RECORDED INFORMATION:

+---+

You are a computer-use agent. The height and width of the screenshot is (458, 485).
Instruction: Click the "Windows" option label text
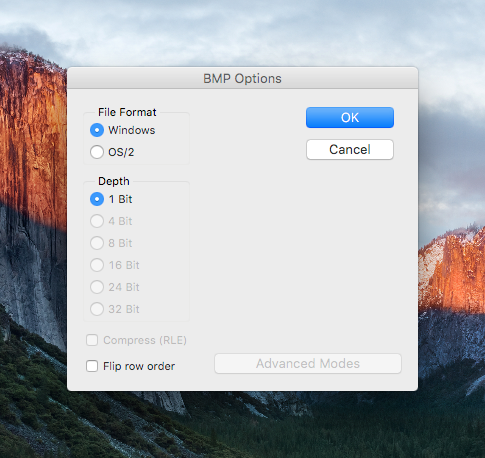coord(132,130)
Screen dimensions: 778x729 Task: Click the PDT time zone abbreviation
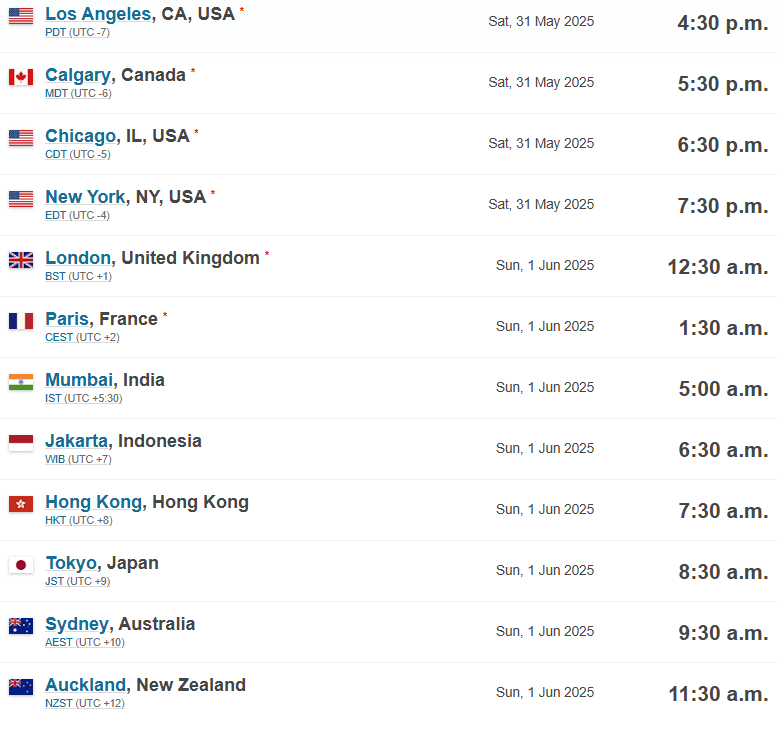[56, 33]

+---+

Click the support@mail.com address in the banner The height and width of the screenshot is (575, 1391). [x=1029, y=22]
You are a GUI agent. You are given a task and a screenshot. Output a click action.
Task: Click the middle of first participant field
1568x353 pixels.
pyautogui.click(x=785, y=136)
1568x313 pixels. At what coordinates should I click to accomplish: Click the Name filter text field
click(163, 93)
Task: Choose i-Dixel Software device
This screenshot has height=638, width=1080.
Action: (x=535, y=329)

+---+

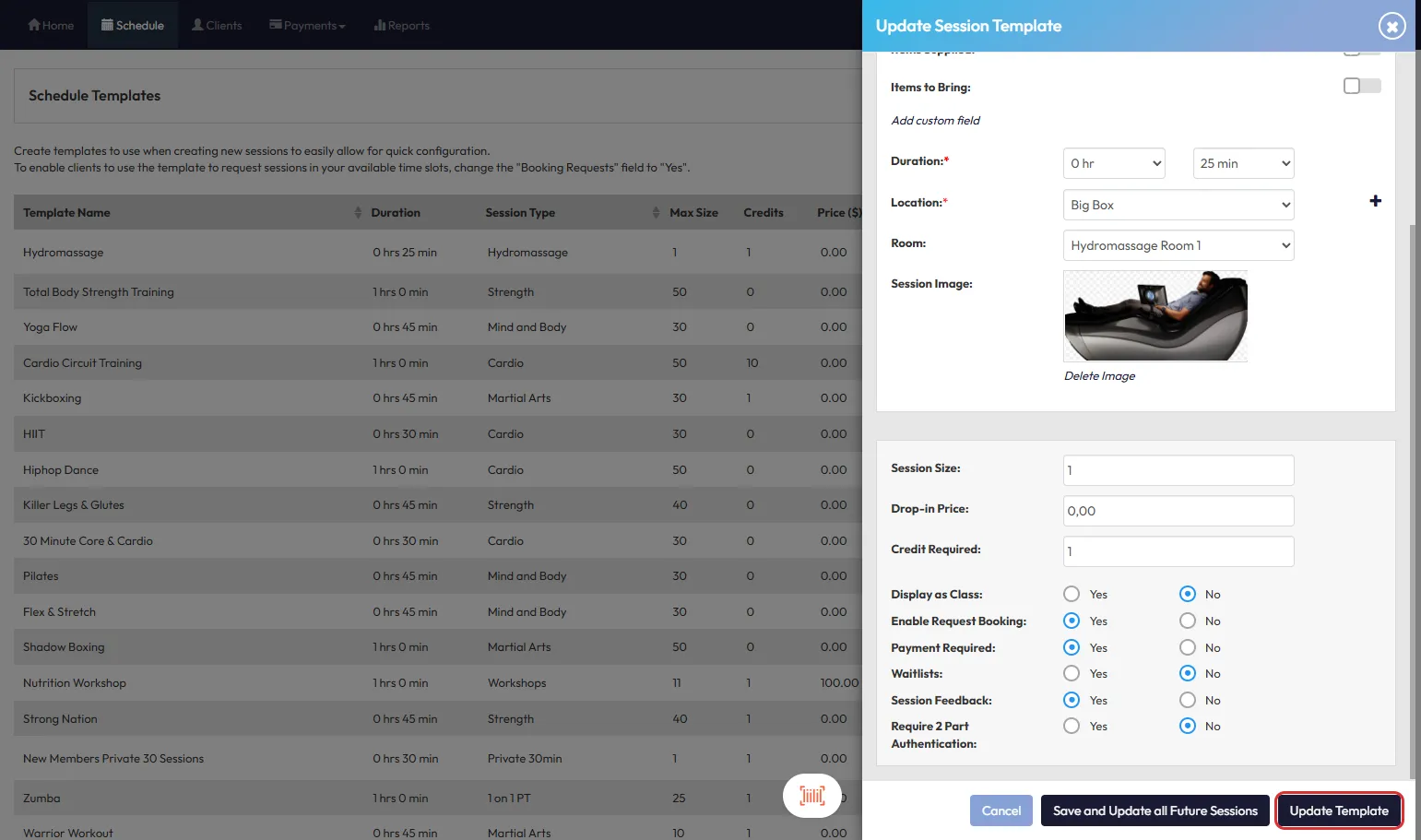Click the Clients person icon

+---+

TASK ITEM: From the records above, copy only the lines starting with the line that holds "Task: Click the middle" and going on through the line that holds "Task: Choose i-Dixel Software device", exactly as written.

THE ANSWER:
Task: Click the middle of first participant field
1568x353 pixels.
pyautogui.click(x=785, y=136)
1568x313 pixels. At what coordinates should I click to accomplish: Click the Name filter text field
click(163, 93)
Task: Choose i-Dixel Software device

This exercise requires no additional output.